The effects of the Panda update have been quite profound. It was far from perfect; and a lot of perfectly good content sites got knocked out with the bad. However, Panda ultimately did make a lot of SERPs better, returning more trustworthy information from highly reputable sources that are more relevant to the query. It also forced a lot of content networks to introduce more stringent checks on the quality of articles that is allowed to be posted on their sites.
When Panda was initially released, the first sites that were heavily affected were articles submission sites such as ezinearticles.com, squidoo.com and hubpages.com, press release sites, and content aggregator sites. Over the past few years, there have already been more than 30 updates which has impacted 12% of all searches and many low quality content farming sites and sites that are linked to these sites.
Conversely, trusted brands with lots of high-quality, unique content appeared to score high and were largely unaffected by the update. In fact, many of those types of sites saw their rankings rise.
Soon after Panda was released, Google published the list of “23 bullet points “ that human raters were asked when distinguishing higher quality sites from lower quality sites. This was supposed to help webmasters “step into Google’s mindset”.
The Panda algorithm works by grading sites through advanced algorithms that search for patterns which indicate whether a site is of high or low quality site relative to a given search query. These patterns are based on data from human search quality raters employed by Google.
It is therefore important to understand that Panda starts off from a human point of view, not a machine’s. These raters were asked to rate the sites based on three areas: on quality, design, and trustworthiness (trustworthiness being the biggest factor). The raters looked at hundreds of websites and grouped sites into good and bad and tried to figure out mathematically what the differences were between the sites.
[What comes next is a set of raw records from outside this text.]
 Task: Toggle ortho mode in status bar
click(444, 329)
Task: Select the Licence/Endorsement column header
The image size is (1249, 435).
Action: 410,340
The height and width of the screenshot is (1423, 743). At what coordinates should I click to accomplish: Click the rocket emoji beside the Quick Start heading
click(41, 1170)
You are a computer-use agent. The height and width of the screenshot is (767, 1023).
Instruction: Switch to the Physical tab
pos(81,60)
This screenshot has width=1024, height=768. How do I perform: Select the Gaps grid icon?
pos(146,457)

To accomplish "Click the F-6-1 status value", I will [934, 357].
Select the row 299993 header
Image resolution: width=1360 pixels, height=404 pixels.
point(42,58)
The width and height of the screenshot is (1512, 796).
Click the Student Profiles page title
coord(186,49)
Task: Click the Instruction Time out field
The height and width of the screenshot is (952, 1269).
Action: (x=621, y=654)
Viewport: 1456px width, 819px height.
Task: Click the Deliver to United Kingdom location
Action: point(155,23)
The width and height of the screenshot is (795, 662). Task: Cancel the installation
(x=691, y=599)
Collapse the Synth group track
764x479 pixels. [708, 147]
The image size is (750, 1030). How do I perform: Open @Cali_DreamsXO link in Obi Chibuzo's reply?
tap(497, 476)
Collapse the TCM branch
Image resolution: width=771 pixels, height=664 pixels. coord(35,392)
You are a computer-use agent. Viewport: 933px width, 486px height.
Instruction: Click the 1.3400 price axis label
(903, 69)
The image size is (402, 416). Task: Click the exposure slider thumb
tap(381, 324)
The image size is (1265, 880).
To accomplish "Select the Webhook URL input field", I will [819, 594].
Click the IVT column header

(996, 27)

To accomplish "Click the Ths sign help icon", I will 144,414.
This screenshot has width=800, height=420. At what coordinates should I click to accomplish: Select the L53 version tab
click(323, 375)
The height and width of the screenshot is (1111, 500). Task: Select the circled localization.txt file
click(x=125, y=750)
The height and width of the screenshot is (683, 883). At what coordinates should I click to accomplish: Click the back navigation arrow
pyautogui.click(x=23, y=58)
The raters were asked questions such as:
- Would you be comfortable giving this site your credit card?
- Are the topics driven by genuine interests of readers of the site, or does the site generate content by attempting to guess what might rank well in search engines?
- Is this the sort of page you’d want to bookmark, share with a friend, or recommend?
- Does the article provide original content or information, original reporting, original research, or original analysis?
- Is this article written by an expert or enthusiast who knows the topic well, or is it shallower in nature than top ranking articles that address the same topic?
- Do you consider this site to be authoritative?
- Would you be okay if this was in a magazine?
- Does this article have an excessive amount of ads that distract from or interfere with the main content?
- Does the page provide substantial value when compared to other pages in search results?
For example, a website secured with the HTTPS protocol would attract an affirmative answer to the question “Would you be comfortable giving this site your credit card?”. Thus, through all of the data gathered by these human raters, Google now has a ‘perfect profile’ of a high quality site. Computers, using machine learning, are then brought in to mimic the human raters.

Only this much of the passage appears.